Stored items
________

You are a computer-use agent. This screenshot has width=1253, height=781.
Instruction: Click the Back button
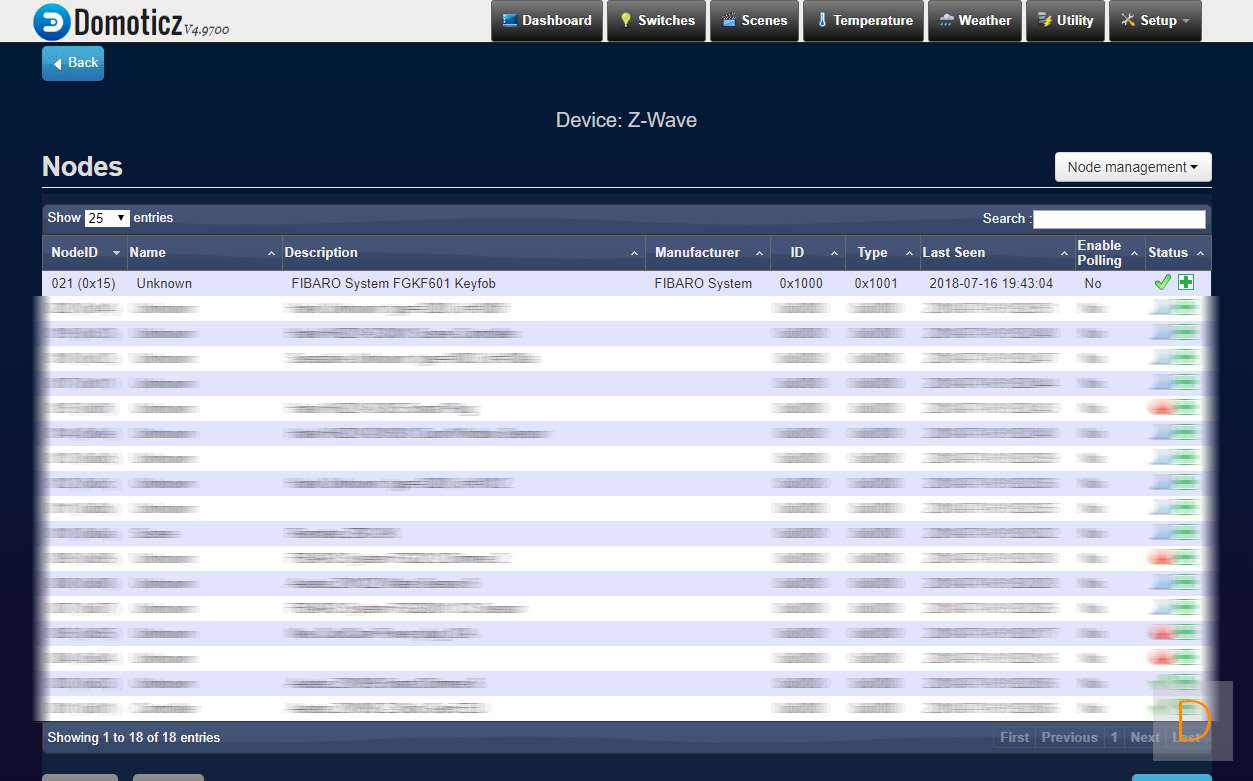point(73,63)
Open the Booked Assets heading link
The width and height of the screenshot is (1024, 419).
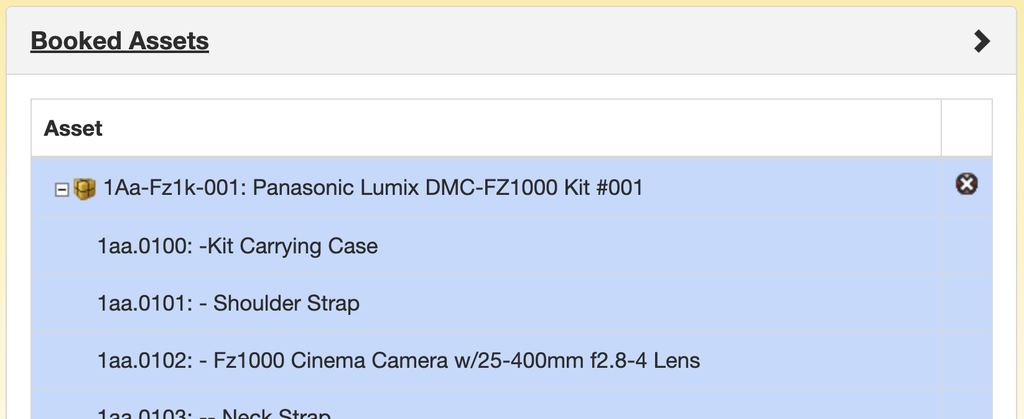click(120, 40)
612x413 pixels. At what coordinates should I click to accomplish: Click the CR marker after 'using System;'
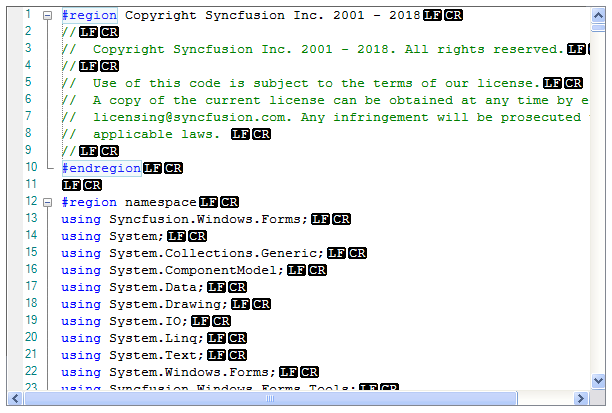197,236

________

## WORK ITEM:
Only the lines from the line containing "Instruction: Click the Back button" through the last line of the entries above should be reproduced, word for word and without pictures.

## OUTPUT:
Instruction: Click the Back button
point(73,63)
Open the Booked Assets heading link
The width and height of the screenshot is (1024, 419).
click(120, 40)
612x413 pixels. At what coordinates should I click to accomplish: Click the CR marker after 'using System;'
197,236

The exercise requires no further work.